5. AMENDMENT FOR SECTION 409A COMPLIANCE. Section 5 of the Agreement is hereby amended by adding a new Section 5(j) to read in its entirety as follows:

“(j) Section 409A Compliance. Payment of the Severance Benefit and the Continuing Benefits shall begin only upon the date of the Executive’s “separation from service” (determined as set forth below) which occurs on or after the date of termination of the Executive’s employment. The following rules shall apply with respect to distribution of the Severance Benefit and the Continuing Benefits:

(i) It is intended that each installment of the Severance Benefit and the Continuing Benefits shall be treated as a separate “payment” for purposes of Section 409A of the Internal Revenue Code of 1986, as amended (the “Code”) and the guidance issued thereunder (“Code Section 409A”). Neither the Company nor the Executive shall have the right to accelerate or defer the delivery of any such payments or benefits except to the extent specifically permitted or required by Code Section 409A.

(ii) If, as of the date of the Executive’s separation from service from the Company, the Executive is not a “specified employee” (within the meaning of Code Section 409A), then each installment of the Severance Benefit and the Continuing Benefits shall be made on the dates and terms set forth in this Agreement.

(iii) If, as of the date of the Executive’s separation from service from the Company, the Executive is a “specified employee” (within the meaning of Code Section 409A), then:

A. Each installment of the Severance Benefit and the Continuing Benefits that, in accordance with the dates and terms set forth herein, will in all circumstances, regardless of when the separation from service occurs, be paid within the Short-Term Deferral Period (as hereinafter defined) shall be treated as a short-term deferral within the meaning of Treasury Regulation § 1.409A-1(b)(4) to the maximum extent permissible under Code Section 409A. “Short-Term Deferral Period” means the period ending on the later of the fifteenth day of the third month following the end of the Executive’s tax year in which the separation from service occurs and the fifteenth day of the third month following the end of the Company’s tax year in which the separation from service occurs; and

 

3


B. Each installment of the Severance Benefit and the Continuing Benefits due under the Agreement that is not described in paragraph (iii)(A) above and that would, absent this Section 5(j), be paid within the six-month period following the Executive’s separation from service from the Company shall not be paid until the date that is six months and one day after such separation from service (or, if earlier, the Executive’s death), with any such installments that are required to be delayed being accumulated during the six-month period and paid in a lump sum on the date that is six months and one day following the Executive’s separation from service, and any subsequent installments, if any, being paid in accordance with the dates and terms set forth herein; provided, however, that the preceding provisions of this sentence shall not apply to any installment of the Severance Benefit and Continuing Benefits if and to the maximum extent that such installment is deemed to be paid under a separation pay plan that does not provide for a deferral of compensation by reason of the application of Treasury Regulation § 1.409A-1(b)(9)(iii) (relating to separation pay upon an involuntary separation from service) or under any other arrangement that does not provide for a deferral of compensation. Any installments that qualify for the exception under Treasury Regulation § 1.409A-1(b)(9)(iii) must be paid no later than the last day of the Executive’s second taxable year following the Executive’s taxable year in which the separation from service occurs.

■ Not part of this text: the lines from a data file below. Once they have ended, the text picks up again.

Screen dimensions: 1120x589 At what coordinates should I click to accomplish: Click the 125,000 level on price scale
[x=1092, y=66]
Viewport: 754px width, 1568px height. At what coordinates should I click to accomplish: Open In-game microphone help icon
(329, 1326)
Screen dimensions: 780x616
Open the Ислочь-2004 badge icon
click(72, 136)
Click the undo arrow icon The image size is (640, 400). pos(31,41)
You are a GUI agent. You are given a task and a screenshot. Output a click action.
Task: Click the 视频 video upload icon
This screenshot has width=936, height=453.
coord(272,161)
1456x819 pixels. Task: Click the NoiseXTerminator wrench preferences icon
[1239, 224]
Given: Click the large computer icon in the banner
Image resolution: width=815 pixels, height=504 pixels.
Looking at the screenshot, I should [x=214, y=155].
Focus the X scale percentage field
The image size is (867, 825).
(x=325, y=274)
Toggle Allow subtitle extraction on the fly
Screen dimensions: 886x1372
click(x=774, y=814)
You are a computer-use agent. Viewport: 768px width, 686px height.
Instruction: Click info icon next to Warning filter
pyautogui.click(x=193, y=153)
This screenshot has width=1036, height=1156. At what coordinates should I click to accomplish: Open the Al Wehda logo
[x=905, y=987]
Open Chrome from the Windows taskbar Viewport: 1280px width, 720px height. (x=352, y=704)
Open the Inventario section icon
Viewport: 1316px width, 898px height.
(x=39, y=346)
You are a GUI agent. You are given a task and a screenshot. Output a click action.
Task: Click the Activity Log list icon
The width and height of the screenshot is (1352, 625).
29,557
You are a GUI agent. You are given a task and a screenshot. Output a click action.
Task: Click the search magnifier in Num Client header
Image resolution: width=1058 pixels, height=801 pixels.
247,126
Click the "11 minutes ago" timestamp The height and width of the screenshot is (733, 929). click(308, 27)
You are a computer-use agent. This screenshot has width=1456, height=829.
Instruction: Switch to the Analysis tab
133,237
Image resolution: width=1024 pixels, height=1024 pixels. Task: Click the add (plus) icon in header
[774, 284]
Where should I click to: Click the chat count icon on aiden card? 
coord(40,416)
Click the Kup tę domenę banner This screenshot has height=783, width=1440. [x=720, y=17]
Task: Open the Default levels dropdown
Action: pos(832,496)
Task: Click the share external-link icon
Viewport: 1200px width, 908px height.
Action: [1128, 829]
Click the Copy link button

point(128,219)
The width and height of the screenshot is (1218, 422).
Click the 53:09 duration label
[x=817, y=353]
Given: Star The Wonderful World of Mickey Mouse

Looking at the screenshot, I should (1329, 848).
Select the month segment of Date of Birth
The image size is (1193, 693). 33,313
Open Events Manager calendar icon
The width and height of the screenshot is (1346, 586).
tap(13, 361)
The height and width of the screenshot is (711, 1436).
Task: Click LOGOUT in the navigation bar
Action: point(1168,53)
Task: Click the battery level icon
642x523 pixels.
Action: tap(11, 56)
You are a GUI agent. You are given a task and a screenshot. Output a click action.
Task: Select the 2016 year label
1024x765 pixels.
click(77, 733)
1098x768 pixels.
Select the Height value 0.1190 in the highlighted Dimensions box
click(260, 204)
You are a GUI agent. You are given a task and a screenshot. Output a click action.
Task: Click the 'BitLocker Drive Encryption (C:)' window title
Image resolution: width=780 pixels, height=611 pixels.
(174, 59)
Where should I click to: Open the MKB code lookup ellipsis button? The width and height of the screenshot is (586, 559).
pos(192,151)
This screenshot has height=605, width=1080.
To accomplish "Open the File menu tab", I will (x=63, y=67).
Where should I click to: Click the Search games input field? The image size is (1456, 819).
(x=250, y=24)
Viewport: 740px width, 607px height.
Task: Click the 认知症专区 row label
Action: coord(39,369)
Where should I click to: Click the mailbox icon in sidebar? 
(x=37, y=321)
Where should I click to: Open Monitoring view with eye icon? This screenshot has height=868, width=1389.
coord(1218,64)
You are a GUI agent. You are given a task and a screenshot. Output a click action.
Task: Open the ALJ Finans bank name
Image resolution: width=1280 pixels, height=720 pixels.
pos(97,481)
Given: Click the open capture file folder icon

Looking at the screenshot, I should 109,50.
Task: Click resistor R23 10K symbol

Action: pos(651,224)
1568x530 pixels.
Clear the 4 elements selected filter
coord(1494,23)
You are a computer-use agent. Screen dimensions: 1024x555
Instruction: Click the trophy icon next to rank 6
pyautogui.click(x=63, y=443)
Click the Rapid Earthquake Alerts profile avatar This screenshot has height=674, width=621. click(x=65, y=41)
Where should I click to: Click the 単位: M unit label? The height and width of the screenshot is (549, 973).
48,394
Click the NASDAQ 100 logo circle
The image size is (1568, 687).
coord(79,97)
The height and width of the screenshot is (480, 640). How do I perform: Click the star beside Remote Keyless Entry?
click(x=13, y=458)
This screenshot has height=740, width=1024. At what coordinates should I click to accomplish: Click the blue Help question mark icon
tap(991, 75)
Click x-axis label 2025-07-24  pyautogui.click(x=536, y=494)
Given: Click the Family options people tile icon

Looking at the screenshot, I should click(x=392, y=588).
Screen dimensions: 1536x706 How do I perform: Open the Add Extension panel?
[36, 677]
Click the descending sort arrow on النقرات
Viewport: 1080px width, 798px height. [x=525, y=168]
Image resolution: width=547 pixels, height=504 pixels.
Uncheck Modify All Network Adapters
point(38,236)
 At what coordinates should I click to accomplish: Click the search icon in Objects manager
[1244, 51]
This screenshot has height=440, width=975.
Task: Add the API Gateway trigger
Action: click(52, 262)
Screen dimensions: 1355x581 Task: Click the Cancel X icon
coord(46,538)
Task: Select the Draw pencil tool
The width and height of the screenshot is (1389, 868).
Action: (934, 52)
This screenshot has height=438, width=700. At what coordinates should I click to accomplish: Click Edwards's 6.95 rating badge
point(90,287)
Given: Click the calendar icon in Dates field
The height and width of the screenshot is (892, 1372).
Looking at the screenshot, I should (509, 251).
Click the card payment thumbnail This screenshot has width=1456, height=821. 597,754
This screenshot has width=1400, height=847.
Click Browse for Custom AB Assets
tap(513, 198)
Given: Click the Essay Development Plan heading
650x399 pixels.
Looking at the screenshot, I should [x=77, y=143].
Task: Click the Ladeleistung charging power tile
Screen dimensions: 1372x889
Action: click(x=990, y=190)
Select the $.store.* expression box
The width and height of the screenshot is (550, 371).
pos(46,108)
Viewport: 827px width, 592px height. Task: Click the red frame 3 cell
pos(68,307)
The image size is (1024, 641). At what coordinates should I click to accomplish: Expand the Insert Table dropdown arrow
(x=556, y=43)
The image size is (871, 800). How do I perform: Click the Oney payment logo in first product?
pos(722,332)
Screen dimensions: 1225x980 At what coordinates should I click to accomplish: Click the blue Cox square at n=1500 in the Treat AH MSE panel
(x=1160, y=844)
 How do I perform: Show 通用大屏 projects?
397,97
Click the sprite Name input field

(iv) The determination of whether and when the Executive’s separation from service from the Company has occurred shall be made in a manner consistent with, and based on, the presumptions set forth in Treasury Regulation § 1.409A-1(h). Solely for purposes of this paragraph (iv), “Company” shall include all persons with whom the Company would be considered a single employer under Section 414(b) and 414(c) of the Code.”

6. EFFECT OF AMENDMENT. Except for the modifications explicitly set forth in this Amendment, all provisions of the Agreement in effect prior to the execution of this Amendment shall remain in full force and effect.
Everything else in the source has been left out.